A lot of us in the Congress and the Senate have worked for years on small rural airports to try to get some money to extend a runway so corporate aircraft could come in, so maybe businesses could locate in areas where there was not commercial air traffic. Getting $100,000 for an airport is a major accomplishment sometimes, but $200 million for an airport that averages 20 passengers a day, that many times there are more people handling security at this airport than there are people going through the lines, is something we need to stop.

If we cannot stop it, we cannot stop anything. Last Saturday in front of the Capitol, hundreds of thousands of people gathered. It was not a Republican gathering, I can tell you that because I was there. It was average Americans, moms and dads with their children, grandmas, grandpas, people who had never been involved in politics before who were very concerned about the level of spending, not just this administration.

This is not a criticism of this administration. We are talking about the last 15 or 20 years. People are concerned about the level of spending and borrowing and debt, taxes and government takeovers in all areas of our economy.

Health care is certainly something that brought it to a head, but these people are here concerned by the fact that they believe our country is on the edge of the cliff. They would like to see us in the Congress begin to move back away from the cliff and take some of the things that are not necessary here in Washington and begin to trim them back.

But I think we can say here, if we cannot cut the funding for this little airport in Pennsylvania named after the Congressman who has helped to get $200 million, if we cannot stop funding it, stop subsidizing tickets, if we cannot look at the facts in this particular case and decide as a Congress to stop this, then there is nothing we can cut. Then there is no such thing as waste, and there is no such thing as fraud and corruption throughout this Federal Government. If we cannot agree, as Members of the Senate, to stop this--we are not taking away the $200 million they have already gotten, the $800,000 for the alternative runway which they have there, which did not need repaving in the first place, we are not closing down the airport or stopping any air travel there.

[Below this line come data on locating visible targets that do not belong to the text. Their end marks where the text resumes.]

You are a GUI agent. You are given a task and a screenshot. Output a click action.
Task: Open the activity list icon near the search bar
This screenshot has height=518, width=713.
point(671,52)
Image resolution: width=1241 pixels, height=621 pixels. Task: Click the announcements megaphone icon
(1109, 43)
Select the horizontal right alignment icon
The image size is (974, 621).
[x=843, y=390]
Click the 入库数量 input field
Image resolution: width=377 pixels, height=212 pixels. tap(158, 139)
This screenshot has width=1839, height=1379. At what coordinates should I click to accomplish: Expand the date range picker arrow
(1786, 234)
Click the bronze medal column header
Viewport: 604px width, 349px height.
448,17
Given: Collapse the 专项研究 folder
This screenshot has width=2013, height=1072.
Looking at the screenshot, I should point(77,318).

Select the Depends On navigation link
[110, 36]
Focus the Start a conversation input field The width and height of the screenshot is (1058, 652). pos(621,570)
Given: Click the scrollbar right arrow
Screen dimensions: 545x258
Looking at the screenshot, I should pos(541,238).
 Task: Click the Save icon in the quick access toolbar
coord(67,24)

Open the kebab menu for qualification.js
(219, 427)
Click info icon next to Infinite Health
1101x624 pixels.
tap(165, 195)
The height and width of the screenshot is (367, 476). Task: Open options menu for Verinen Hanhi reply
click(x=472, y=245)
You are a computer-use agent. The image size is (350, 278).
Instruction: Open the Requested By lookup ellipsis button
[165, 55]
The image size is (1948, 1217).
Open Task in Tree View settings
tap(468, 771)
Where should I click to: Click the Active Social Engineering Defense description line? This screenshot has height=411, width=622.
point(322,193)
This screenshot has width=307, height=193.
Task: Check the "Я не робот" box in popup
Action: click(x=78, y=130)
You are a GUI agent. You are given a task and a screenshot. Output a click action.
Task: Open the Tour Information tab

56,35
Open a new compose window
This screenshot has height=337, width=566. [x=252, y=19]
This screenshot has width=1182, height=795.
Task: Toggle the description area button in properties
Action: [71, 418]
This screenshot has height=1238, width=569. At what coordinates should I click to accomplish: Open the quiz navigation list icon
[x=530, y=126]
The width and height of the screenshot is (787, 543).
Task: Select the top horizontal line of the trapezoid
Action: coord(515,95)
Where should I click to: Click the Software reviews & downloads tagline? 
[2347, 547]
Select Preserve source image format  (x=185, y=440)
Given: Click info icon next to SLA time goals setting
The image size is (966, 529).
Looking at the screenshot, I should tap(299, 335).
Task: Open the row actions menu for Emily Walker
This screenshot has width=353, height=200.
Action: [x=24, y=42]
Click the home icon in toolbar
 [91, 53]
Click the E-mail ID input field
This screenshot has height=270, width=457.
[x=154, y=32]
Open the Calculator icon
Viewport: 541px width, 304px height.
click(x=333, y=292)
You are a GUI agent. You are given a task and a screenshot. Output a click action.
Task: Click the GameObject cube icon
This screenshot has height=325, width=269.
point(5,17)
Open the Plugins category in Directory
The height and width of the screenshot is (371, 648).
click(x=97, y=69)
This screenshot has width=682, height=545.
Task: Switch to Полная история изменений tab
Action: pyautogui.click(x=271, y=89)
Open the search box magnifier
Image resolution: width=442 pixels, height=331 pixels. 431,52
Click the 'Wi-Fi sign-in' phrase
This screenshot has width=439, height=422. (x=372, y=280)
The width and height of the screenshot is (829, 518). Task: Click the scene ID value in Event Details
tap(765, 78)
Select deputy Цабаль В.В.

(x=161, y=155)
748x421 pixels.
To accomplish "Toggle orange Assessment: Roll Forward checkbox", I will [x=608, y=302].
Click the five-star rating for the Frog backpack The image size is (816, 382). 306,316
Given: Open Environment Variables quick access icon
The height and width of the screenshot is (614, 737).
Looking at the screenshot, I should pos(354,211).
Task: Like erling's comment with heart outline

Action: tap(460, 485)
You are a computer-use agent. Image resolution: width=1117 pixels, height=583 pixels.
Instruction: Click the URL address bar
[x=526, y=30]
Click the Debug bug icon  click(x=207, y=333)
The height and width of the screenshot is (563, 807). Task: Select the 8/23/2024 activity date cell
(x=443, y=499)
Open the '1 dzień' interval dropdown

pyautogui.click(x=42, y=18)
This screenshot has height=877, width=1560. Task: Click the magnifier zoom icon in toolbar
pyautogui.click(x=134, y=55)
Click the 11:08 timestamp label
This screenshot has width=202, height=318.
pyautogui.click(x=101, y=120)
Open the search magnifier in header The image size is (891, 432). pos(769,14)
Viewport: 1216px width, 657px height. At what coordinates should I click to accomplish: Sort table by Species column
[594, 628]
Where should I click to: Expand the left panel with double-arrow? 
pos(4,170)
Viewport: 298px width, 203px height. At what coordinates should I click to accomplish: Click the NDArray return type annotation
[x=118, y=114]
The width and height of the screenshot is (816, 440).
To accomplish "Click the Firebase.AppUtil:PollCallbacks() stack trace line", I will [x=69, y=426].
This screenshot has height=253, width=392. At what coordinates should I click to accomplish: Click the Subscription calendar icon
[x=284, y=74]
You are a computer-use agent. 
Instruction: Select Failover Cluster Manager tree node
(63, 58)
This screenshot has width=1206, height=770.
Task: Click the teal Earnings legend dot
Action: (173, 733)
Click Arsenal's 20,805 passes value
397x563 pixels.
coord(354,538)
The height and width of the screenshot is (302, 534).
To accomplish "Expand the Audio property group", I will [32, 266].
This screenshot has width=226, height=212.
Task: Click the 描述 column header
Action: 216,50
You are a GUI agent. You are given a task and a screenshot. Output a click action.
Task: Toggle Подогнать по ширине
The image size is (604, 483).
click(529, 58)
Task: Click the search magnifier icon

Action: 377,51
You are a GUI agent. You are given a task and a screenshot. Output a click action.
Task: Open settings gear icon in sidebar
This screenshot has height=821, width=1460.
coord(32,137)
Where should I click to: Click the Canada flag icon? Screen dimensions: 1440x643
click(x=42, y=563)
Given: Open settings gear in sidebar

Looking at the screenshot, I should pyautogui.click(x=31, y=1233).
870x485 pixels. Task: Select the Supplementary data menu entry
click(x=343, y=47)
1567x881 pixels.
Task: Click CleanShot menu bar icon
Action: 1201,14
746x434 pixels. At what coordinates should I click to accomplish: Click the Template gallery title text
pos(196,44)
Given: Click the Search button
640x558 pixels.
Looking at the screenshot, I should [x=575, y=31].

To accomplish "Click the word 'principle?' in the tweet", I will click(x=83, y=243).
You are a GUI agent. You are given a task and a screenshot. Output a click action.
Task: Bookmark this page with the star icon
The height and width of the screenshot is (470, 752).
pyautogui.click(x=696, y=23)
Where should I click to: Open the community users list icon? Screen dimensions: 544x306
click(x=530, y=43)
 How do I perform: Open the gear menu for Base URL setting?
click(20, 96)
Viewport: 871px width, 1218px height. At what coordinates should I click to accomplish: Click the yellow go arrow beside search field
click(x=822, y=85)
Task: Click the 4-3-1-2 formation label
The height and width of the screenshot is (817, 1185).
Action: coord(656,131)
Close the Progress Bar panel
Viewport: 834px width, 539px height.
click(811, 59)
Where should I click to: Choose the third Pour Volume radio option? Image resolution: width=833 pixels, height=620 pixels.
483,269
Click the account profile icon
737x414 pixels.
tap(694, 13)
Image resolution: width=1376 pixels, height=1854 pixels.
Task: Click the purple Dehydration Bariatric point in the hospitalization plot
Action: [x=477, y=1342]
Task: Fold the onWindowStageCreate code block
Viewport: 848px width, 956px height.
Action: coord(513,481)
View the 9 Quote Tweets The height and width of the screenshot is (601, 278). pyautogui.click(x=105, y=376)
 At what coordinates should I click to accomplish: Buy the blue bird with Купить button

We are just saying: Enough is enough.

We have bought equipment there, radar equipment, spent millions of dollars that is not even being used. It is not being staffed. It is time we at least focus on one thing and say that we can begin the process of moving this country away from a cliff of economic and financial disaster.

I hope on this bill, with this amendment, that we can, in a bipartisan way, agree this is one thing we do not have to have at the Federal level, that we can begin to shift priorities to those things we are supposed to do at the Federal level. It is certainly not to fund a pet project of one Congressman to the tune of $200 million.

I encourage all my Senate colleagues, Republican and Democratic, to
support an amendment that would simply disallow the use of any funds in this bill to be used to continue the administration of subsidies or grants to this airport.

I yield the floor and I suggest the absence of a quorum.